▸ **Selected text**

--- START ---

# Dish on Demand Service fee lowered for AT-50



## Richard King (Mar 25, 2002)

From a facts blast to dealers....



> DISH-Video-On-Demand Service fee: We've listened to your feedback and now the DISH-Video-On-Demand Service fee for America's Top 50 and DISH Latino packages and higher is only $4.98 per month. DISH-Video-On-Demand Service fees for America's "Everything" Pak remains at $0. This change applies to all DISH Player-DVR 510, DISH Player-DVR 522, and DISH Player-DVR 921 receivers, for new and existing customers, regardless of the promotion.


----------



## Chris Freeland (Mar 24, 2002)

This is good news for AT50 subs who wanted a DVR, now if E* would only listen a little more and switch the monthly VOD fee from per unit to per account, just like D*Tivo.


----------



## milli (Oct 15, 2003)

Since when?? Dish network site is still showing $9.98 for Top 50.



Richard King said:


> From a facts blast to dealers....

--- END ---

▸ **Required work**
**A.** Please sum up the forum thread about the DISH fee change in two sentences.
**B.** Carry on the forum thread about the DISH fee change from its final line.

▸ **Element and text position data**
--- START ---

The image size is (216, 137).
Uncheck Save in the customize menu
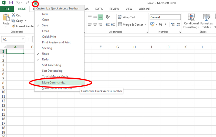(45, 25)
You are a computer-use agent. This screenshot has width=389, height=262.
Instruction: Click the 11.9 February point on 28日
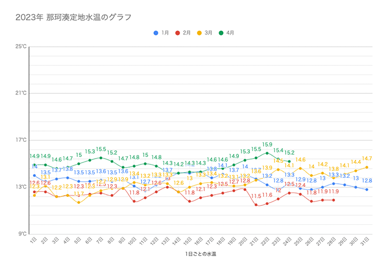334,200
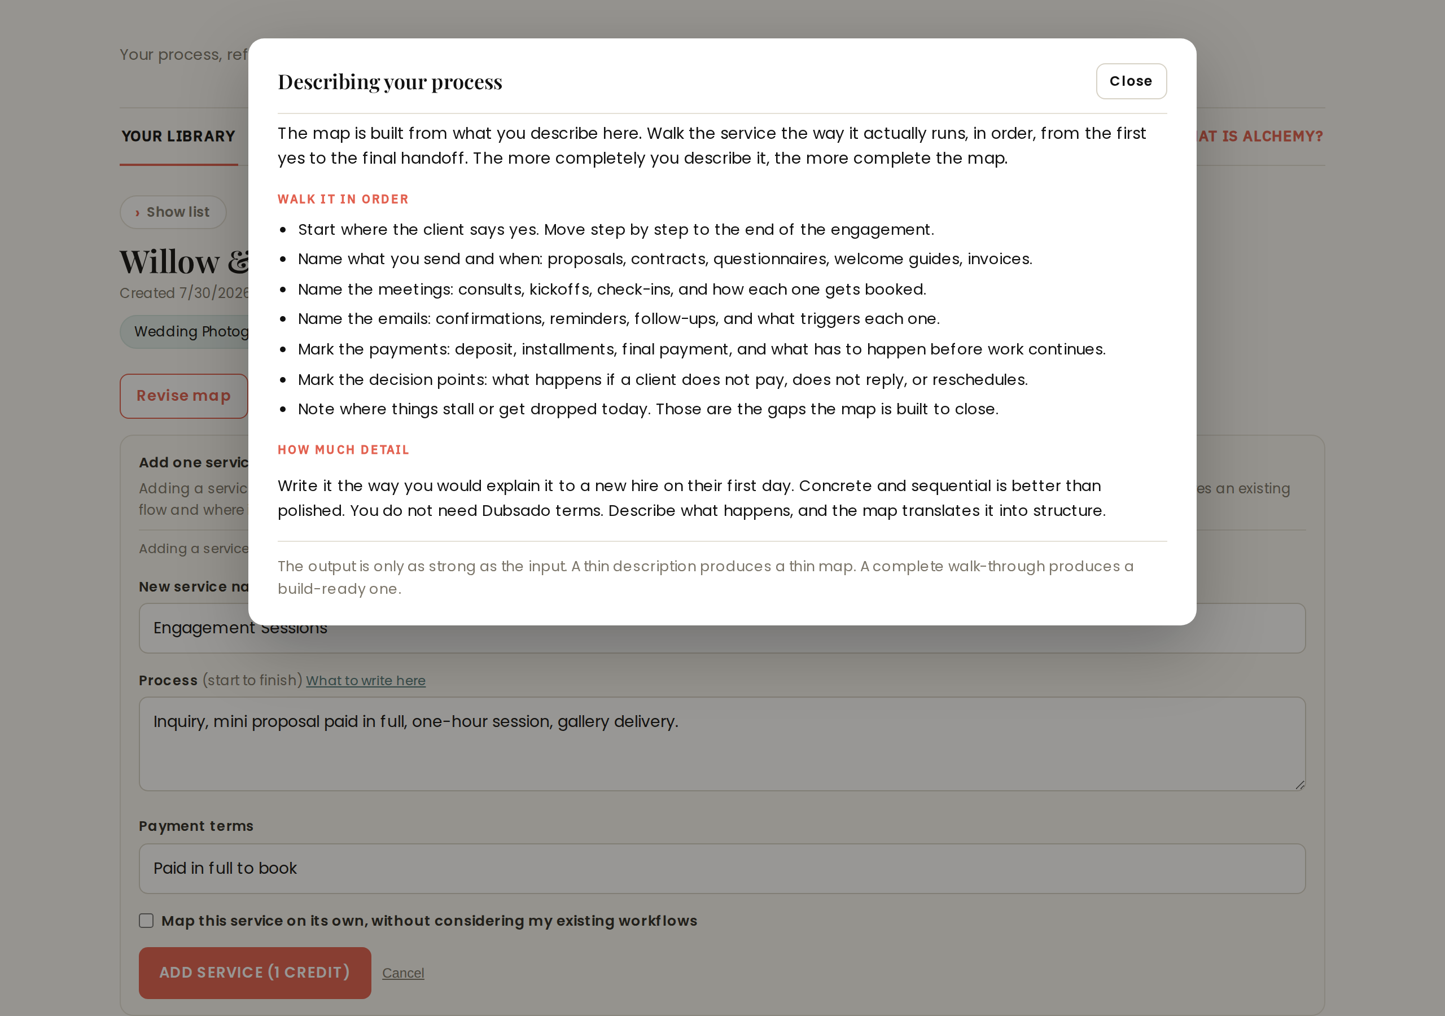1445x1016 pixels.
Task: Cancel adding the service
Action: pos(403,973)
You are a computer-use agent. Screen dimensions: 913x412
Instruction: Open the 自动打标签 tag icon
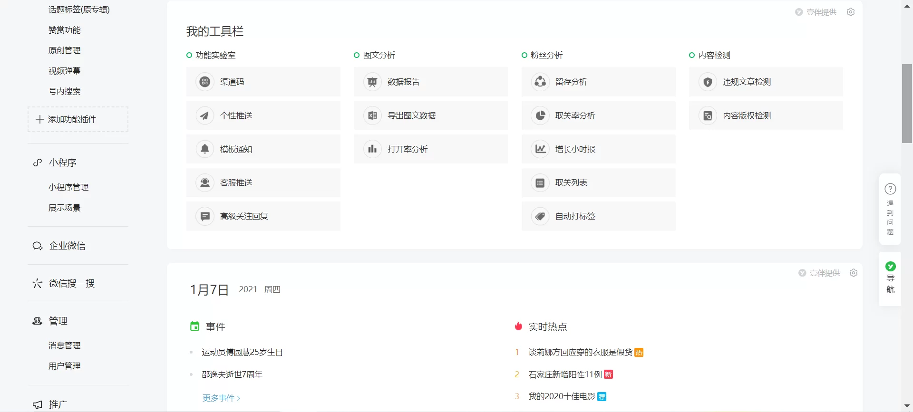(540, 216)
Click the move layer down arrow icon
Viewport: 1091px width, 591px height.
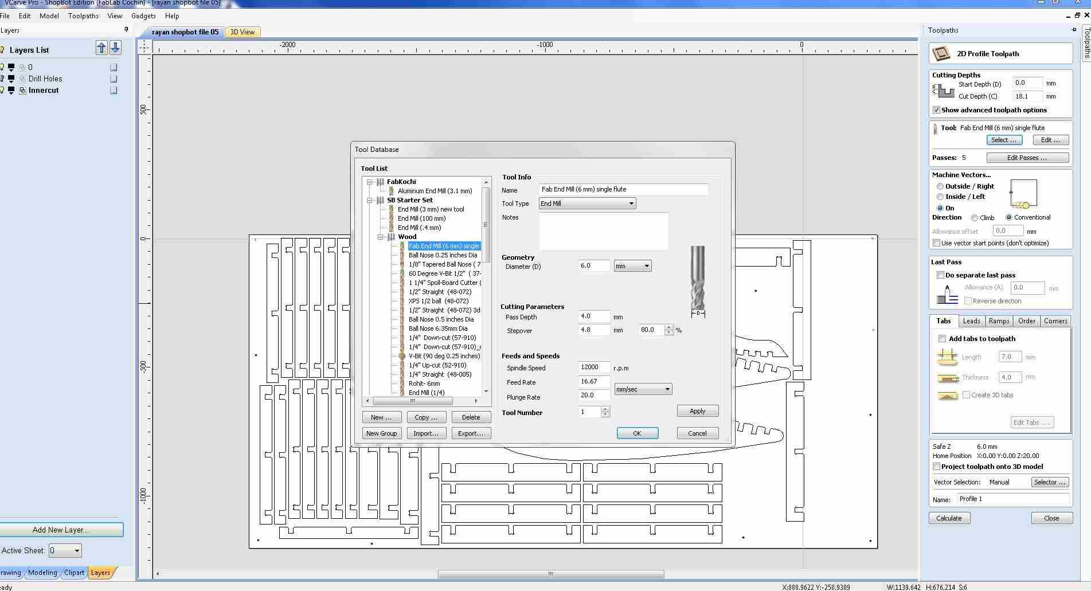point(115,48)
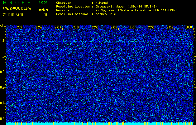Image resolution: width=196 pixels, height=125 pixels.
Task: Click the kHz unit label
Action: click(x=3, y=25)
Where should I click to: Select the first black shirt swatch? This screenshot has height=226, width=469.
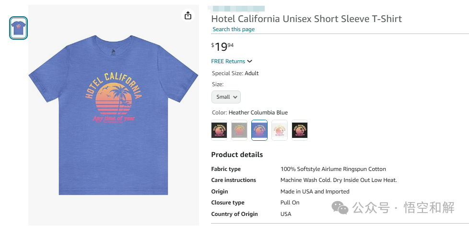click(219, 130)
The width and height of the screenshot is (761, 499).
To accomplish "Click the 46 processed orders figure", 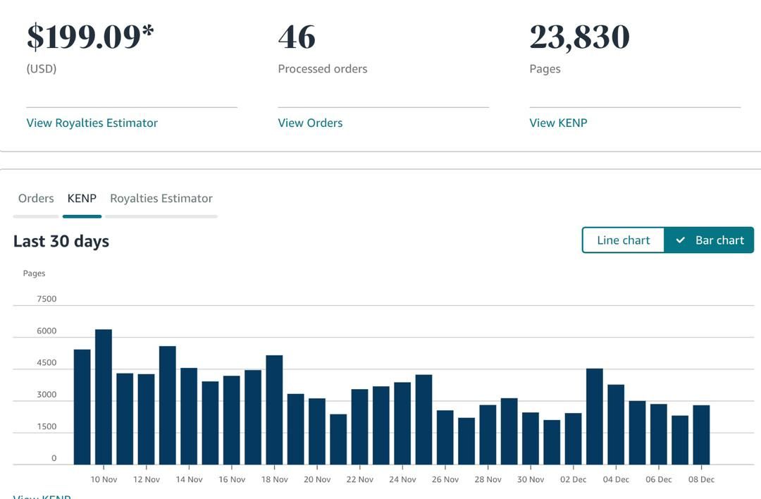I will coord(297,37).
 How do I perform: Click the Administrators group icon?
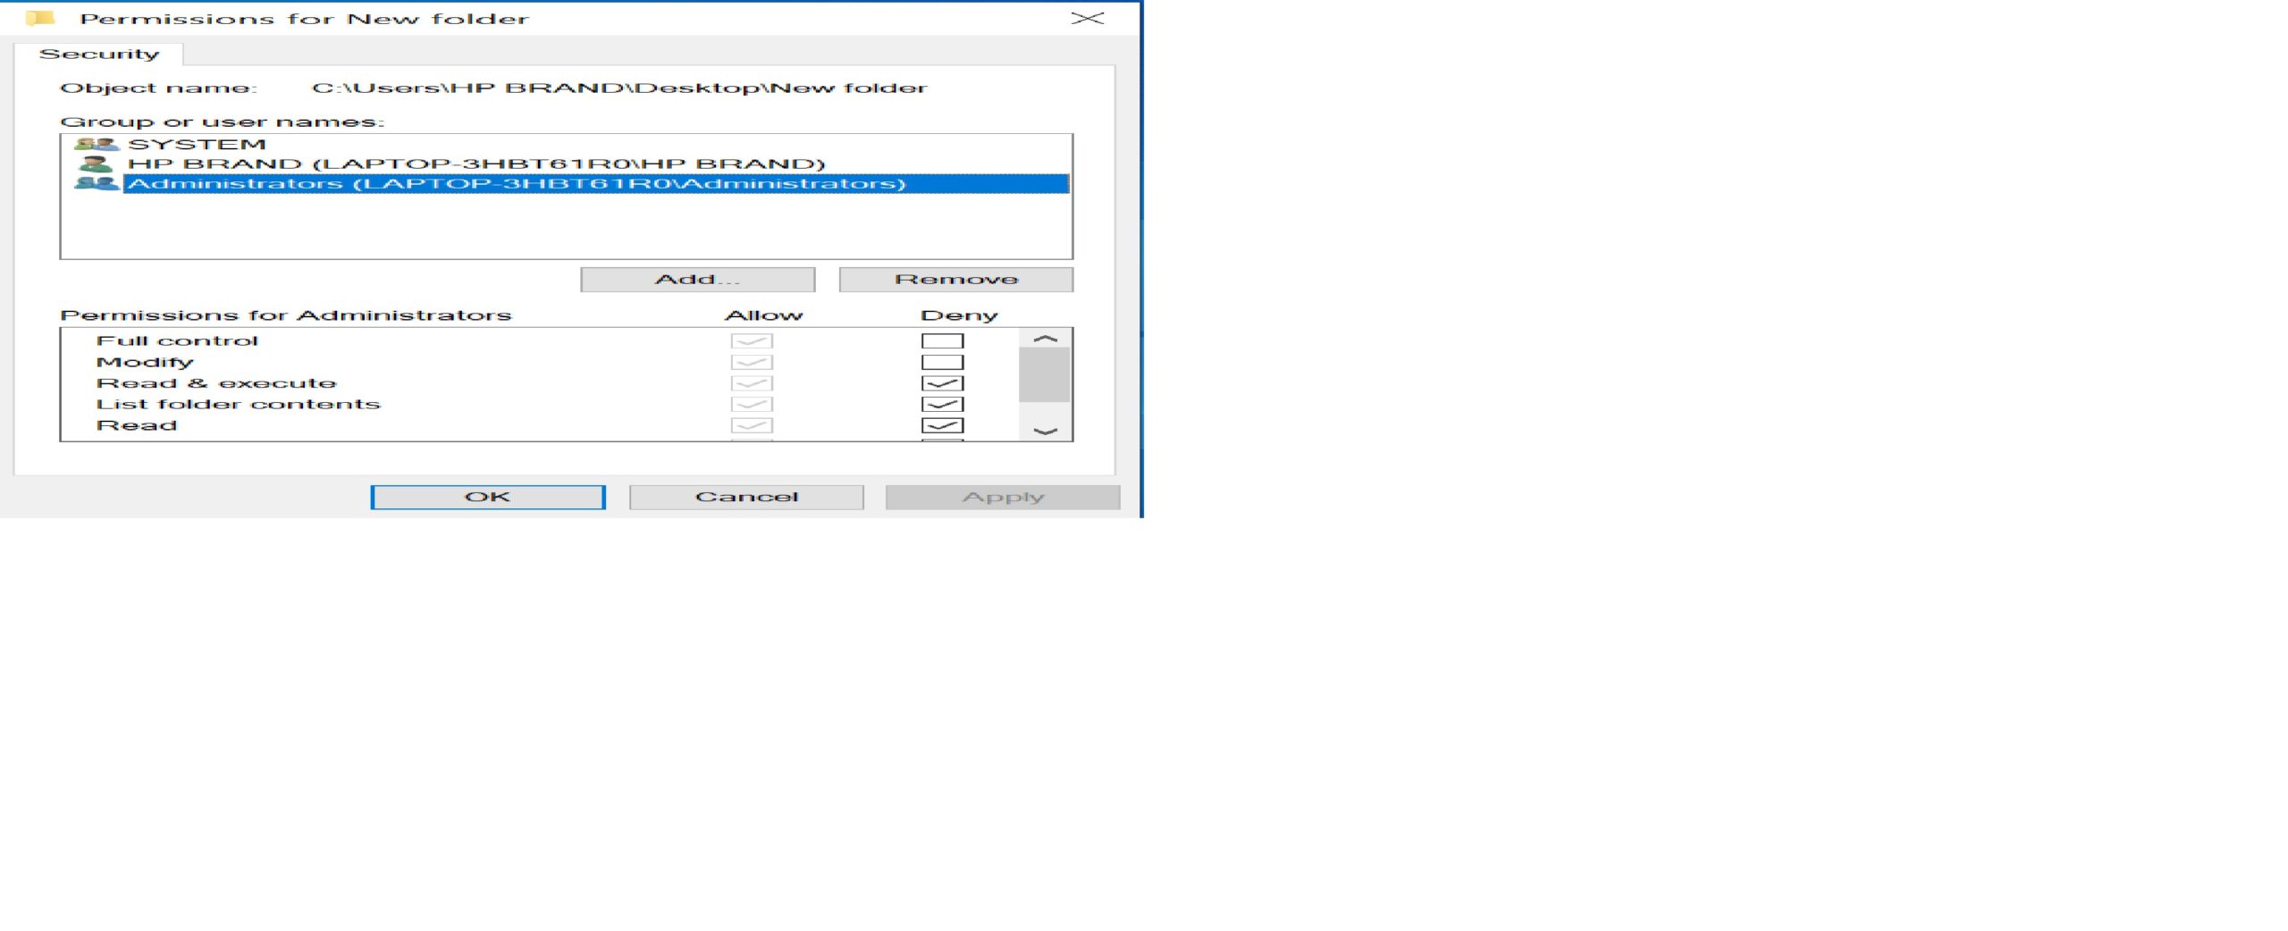(x=97, y=185)
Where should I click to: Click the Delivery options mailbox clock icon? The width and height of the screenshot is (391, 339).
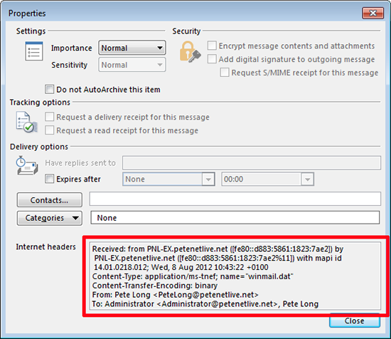coord(27,166)
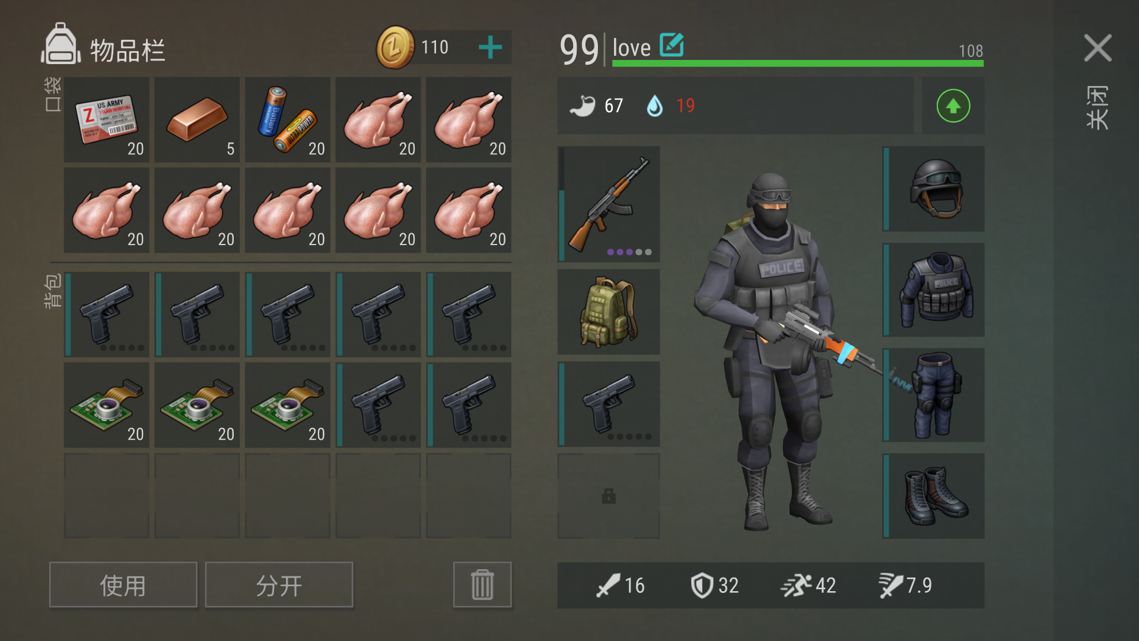Close the inventory with the X
Screen dimensions: 1139x641
click(x=1097, y=48)
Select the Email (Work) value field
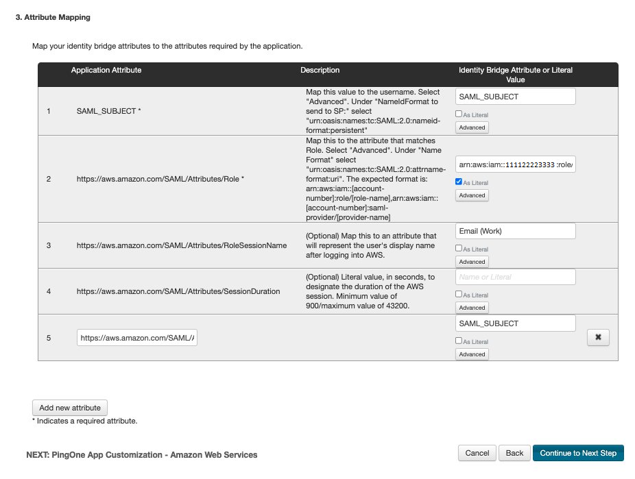 coord(515,230)
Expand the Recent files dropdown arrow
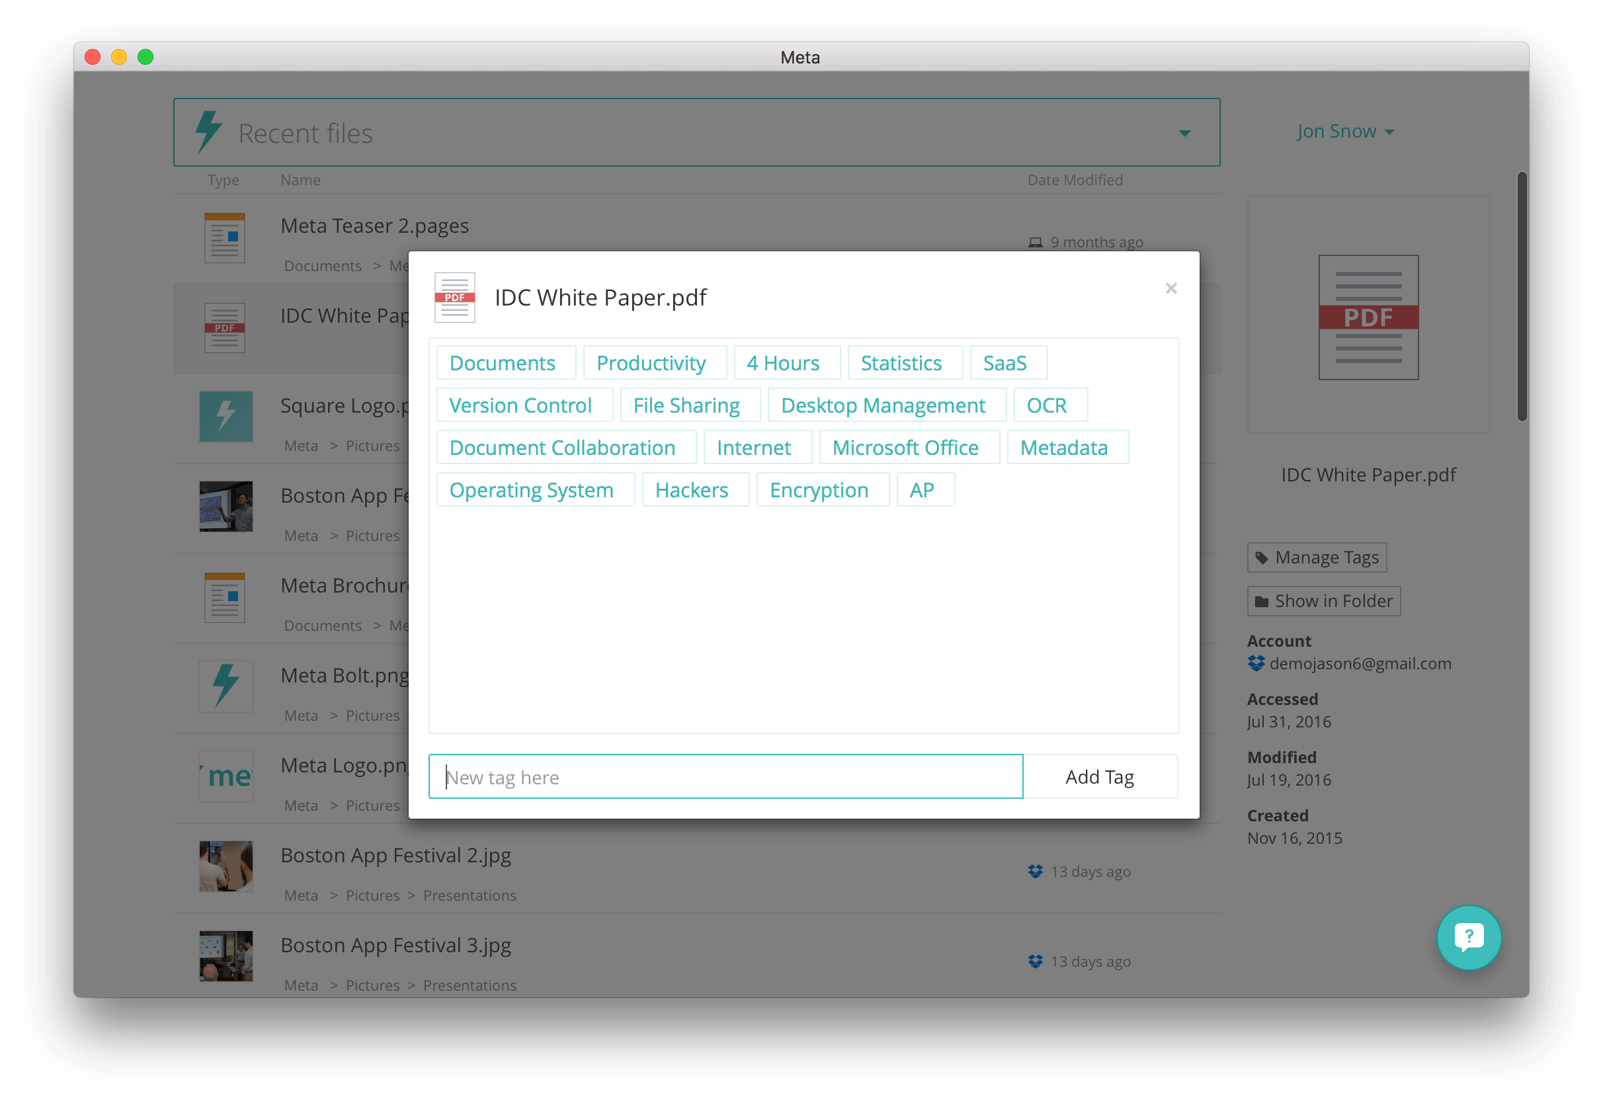This screenshot has height=1103, width=1603. pyautogui.click(x=1185, y=133)
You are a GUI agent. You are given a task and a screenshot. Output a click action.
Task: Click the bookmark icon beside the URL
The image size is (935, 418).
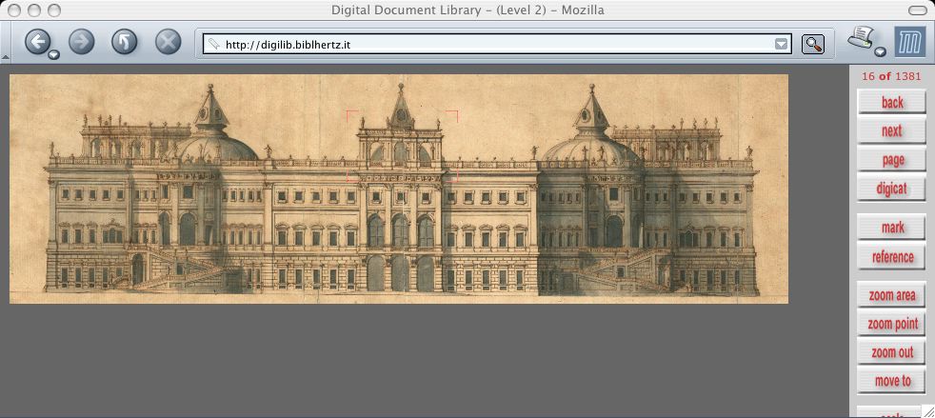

--- END ---

▸ **Set of answers**
**A.** In a post quoting a facts blast to dealers, Richard King reports that the DISH-Video-On-Demand Service fee for America's Top 50 and DISH Latino packages and higher is now $4.98 per month, remains $0 for America's "Everything" Pak, and applies to DISH Player-DVR 510, 522, and 921 receivers for new and existing customers. Chris Freeland calls this good news for AT50 subscribers but wants the fee charged per account instead of per unit, while milli questions the change because the Dish Network site still shows $9.98 for Top 50.

**B.**
Quote: DISH-Video-On-Demand Service fee: We've listened to your feedback and now the DISH-Video-On-Demand Service fee for America's Top 50 and DISH Latino packages and higher is only $4.98 per month. DISH-Video-On-Demand Service fees for America's "Everything" Pak remains at $0. This change applies to all DISH Player-DVR 510, DISH Player-DVR 522, and DISH Player-DVR 921 receivers, for new and existing customers, regardless of the promotion.​


----------



## Bill R (Dec 20, 2002)

Besides changing the fee to a "per account" fee DISH also needs to change the name of the service or start offering VOD service. The DISH VOD name is very deceptive since you have to record the program first before you can watch it.

As a sidenote, I was at Radio Shack the other day and a customer was asking about DVOD. The RS droid said that "it works just like cable VOD". I stepped in to tell the person how it really worked and the RS guy threatened to kick me out of the store. I got really pissed and went to the manager and told her that her salesmen didn't know what he was talking about. After the customer left the manager called the salesperson over and made him apologize. After I explained to him a little more about how it works all he had to say was "why do they call it VOD when it isn't VOD?"


----------



## BobaBird (Mar 31, 2002)

He should also have asked "and why are they billing it as a service when it clearly is not?"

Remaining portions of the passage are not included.